Tanzimatçılar çok şeyi başardılar ama hep yarım kaldı. Bu yarım kalış belki de o dönem için bir gereklilikti. Daha fazlası olamazdı. Çünkü Tanzimat sanatçılarının hepsi yenileşme konusunda da yarımdır. Formu değiştirdiler ama içerikte hala eskiye bağlıdırlar. Kullandıkları dil de eski dildir. Bir anda bütün bir edebiyatı yıkıp yerine yenisini koymaya çalışmak zor ve bana kalırsa gereksizdir. Kuşkusuz kendilerinden sonra gelenler için iyi örnekler de koydular ortaya. Şeyh Galip sonrasında şiirimiz kendini aşma yolunda gücünü yitirmiş gibidir. Namık Kemal, Ziya Paşa yeni bir şiir dili yaratmaya çalıştılar. Fakat söylediğim gibi kafaları karışıktır ki normal karşılamalıyız bunu… Biliyorsunuz birbirleriyle de durmadan tartışan adamlardır.

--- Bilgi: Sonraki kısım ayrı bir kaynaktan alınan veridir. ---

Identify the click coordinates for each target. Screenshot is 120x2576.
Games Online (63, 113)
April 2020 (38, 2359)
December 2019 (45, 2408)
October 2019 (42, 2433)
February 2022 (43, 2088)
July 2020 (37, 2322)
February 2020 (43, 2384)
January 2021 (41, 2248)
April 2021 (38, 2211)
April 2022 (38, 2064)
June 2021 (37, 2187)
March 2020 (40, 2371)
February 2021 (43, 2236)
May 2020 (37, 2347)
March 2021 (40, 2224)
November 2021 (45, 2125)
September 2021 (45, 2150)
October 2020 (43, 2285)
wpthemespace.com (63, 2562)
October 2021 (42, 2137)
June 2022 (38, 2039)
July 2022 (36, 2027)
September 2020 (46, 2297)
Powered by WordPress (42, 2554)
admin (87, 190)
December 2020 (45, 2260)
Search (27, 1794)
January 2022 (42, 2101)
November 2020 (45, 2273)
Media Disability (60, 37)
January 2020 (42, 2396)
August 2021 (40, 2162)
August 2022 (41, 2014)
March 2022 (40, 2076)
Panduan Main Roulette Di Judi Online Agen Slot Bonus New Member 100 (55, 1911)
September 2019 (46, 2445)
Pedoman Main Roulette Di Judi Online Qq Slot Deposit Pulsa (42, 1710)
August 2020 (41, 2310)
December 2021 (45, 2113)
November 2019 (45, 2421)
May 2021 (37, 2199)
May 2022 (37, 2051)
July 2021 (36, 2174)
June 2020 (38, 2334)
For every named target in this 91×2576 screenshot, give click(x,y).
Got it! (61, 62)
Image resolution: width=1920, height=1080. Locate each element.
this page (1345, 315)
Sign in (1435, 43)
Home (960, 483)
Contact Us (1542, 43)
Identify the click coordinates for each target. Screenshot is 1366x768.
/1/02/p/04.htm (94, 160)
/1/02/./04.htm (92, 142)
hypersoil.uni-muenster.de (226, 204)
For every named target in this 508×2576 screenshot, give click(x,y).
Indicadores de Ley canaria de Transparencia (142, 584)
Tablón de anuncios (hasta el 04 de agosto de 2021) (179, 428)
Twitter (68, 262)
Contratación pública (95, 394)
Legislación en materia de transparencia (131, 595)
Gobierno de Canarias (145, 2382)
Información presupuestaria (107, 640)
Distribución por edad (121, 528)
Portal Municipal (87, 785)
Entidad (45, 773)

Halk şiiri, Divan şiiri tartışmalarından bahsediyorum. Bu dilemma, yani ikilikler onların mirasıdır.

Gelenekten nasıl yararlanmalıyız, bunun doğru şekli nedir?

Geleneği olmuş bitmiş bir şey gibi okursak faydalanmamız da mümkün olmaz. Hâlbuki gelenek yaşayan bir şeydir, kendi içinden sürekli yenilenir. Yeter ki bakmasını bilelim. Söz, çağdan çağa farklı şekillerde ifade edilse de özü itibarıyla aynıdır. Bugün yeni üretildiğini düşündüğümüz pek çok şeyin gelenekte izlerini buluyoruz. “Söz kaybolmaz” demek istiyorum. Yûnus Emre pek çok bakımdan Hoca Ahmet Yesevi’yi tekrarlar ama bu bizi rahatsız etmez; çünkü üslup yenidir, söyleyiş keyfiyetini asrın idrakine uydurmayı bilmiştir. Gelenek putlaştırılırsa tehlike arz eder. Tamam, Don Kişot vardır, fakat Hayy Bin Yakzan da vardır. Ön yargısız bakanlar geleneğin hayatiyetini pekâlâ görebilir.

Kitapta yer alan ‘dil hapishanesi’ kavramını biraz açar mısınız, ne ifade etmek istediniz burada?

Heidegger; ‘dil düşüncenin evidir’ der. Anlama ve anlatma kapasitemiz bildiğimiz kelimelerle sınırlıdır. Zaman içinde, bugünkü kelime kadromuzu olumsuz yönde etkileyen birtakım hatalar yapıldı. Pek çok kelimeyi kaybettik. Bir bakıma evimizi kendi ellerimizle hapishaneye çevirdik. Kelime kapasitemiz kendimizi ifade etme hususunda sonsuz bir imkân sunar bize. Bu imkânı daraltırsak o hapishanede bir mahkûm olarak yaşarız.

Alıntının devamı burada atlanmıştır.